Wednesday, 18 October 2017
Olives, beer, stilton and dessert
We (traditional people) have already salted and enjoyed the first olives of 2017. The olives are picked a handful at a time, selected one by one, black with just a touch of green, no blemish or 'dako' (olive disease).
These early olives are best for salting while they are still firm and barely ripe. Each one is bashed with a hammer to break the skin. They are then soaked in water for two days, with a change of water morning and evening. This removes a little of the bitterness. Then they go in a jar, bowl, plastic or glass with a couple of handfuls of coarse salt. After two days the olives are ready for eating. By traditional people. They are far too bitter for me.
that's the way they like them
they like them
Eat them with the salt or give them a quick wash under the tap.
My sister-in-law has begun harvesting her olives and should take the first dozen or so sacks to the oil press this weekend. She and her son are beginning the harvest by themselves and are only picking a couple of trees a day. If the trees are laden and the harvest looks lucrative they will employ workers to help finish the job. They have a couple of thousand trees but not all trees have enough fat olives worth picking. Times and weather have changed the harvest.
It is still very early in the season and most olive growers are waiting for a good rainfull before picking so the olives are plump and full of oil.
Early harvest oil is rich and green, Hopefully we'll get a bottle of this first press which will be guarded and used with love on fresh salads.

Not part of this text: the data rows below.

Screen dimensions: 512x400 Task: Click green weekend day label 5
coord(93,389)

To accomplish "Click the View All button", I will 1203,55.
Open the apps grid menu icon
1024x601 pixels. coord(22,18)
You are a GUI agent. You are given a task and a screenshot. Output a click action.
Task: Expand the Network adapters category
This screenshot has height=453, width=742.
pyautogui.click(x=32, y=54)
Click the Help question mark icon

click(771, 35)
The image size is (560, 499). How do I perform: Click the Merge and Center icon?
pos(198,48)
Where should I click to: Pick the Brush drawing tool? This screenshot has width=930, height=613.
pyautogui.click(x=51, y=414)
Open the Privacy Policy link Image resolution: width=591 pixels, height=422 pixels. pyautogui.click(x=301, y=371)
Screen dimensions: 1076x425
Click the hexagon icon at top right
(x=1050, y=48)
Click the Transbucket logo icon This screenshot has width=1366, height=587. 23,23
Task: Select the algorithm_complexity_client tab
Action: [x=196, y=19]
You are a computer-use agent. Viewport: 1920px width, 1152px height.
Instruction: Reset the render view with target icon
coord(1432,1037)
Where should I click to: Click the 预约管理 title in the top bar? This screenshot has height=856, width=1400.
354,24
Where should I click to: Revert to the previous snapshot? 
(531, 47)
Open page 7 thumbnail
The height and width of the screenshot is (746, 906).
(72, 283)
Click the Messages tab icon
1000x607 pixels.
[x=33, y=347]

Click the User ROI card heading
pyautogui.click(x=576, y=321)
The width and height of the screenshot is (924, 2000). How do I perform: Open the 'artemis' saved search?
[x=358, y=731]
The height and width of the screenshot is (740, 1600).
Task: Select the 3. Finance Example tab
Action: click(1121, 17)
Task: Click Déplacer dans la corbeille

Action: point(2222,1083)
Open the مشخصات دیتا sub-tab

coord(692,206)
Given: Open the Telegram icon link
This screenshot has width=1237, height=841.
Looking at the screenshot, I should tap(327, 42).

At the moment there is no rain forecast so it could be mid November before the harvest gets moving.
Blue stilton, an English treat for Christmas. This cheese is available from LIDLS supermarkets and only around the 'time to be jolly' season. We get a pot every year. I'll be on the lookout next time we venture across to the mainland, down the coast, up the mountain, round the corner past the Mycenean tombs, under the Venetian castle.
VAP Zythos brewed on the island of Rhodes in the Dodecanese.
Economical and refreshing on a hot summer's day
Bougatsa - custardy cream wrapped in filo pastry and covered in icing sugar and cinnamon. A specialty of the northern capital of Thessaloniki, in the largest and most populated region of Greek Macedonia.
These are usually bought piping hot in the morning from 'bougatsidika', bougatsa shops, and eaten out of the wrapping paper. They are also made with cheese and minced meat fillings.
I've never made one from scratch. This one was in the freezer and a perfect dessert for young hungry teenagers. 30 minutes from freezer to table, sugar and cinnamon included in the package.